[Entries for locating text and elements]
•••

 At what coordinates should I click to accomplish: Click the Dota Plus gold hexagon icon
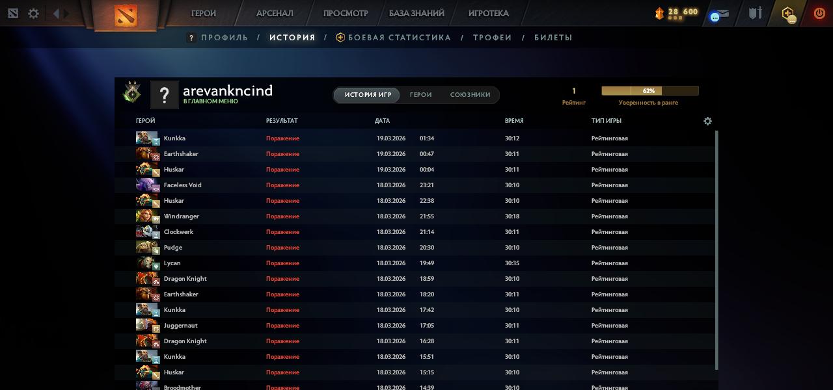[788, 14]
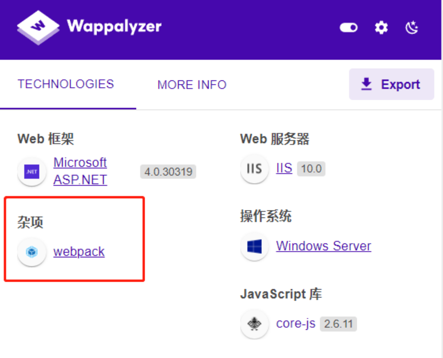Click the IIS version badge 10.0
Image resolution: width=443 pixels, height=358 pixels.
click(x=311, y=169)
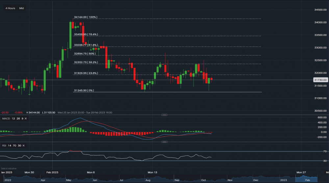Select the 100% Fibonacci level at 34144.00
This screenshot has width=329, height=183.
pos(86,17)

•••

» **REQUIREMENTS**: Present all of the material above as a numbered list, skipping any blank lines. Leave the pictures out.

» **TASK SOLUTION**:
1.  At what coordinates should I click to accomplish: Click the Dota Plus gold hexagon icon
2. [788, 14]
3. Click the IIS version badge 10.0
4. Image resolution: width=443 pixels, height=358 pixels.
5. click(x=311, y=169)
6. Select the 100% Fibonacci level at 34144.00
7. This screenshot has width=329, height=183.
8. pos(86,17)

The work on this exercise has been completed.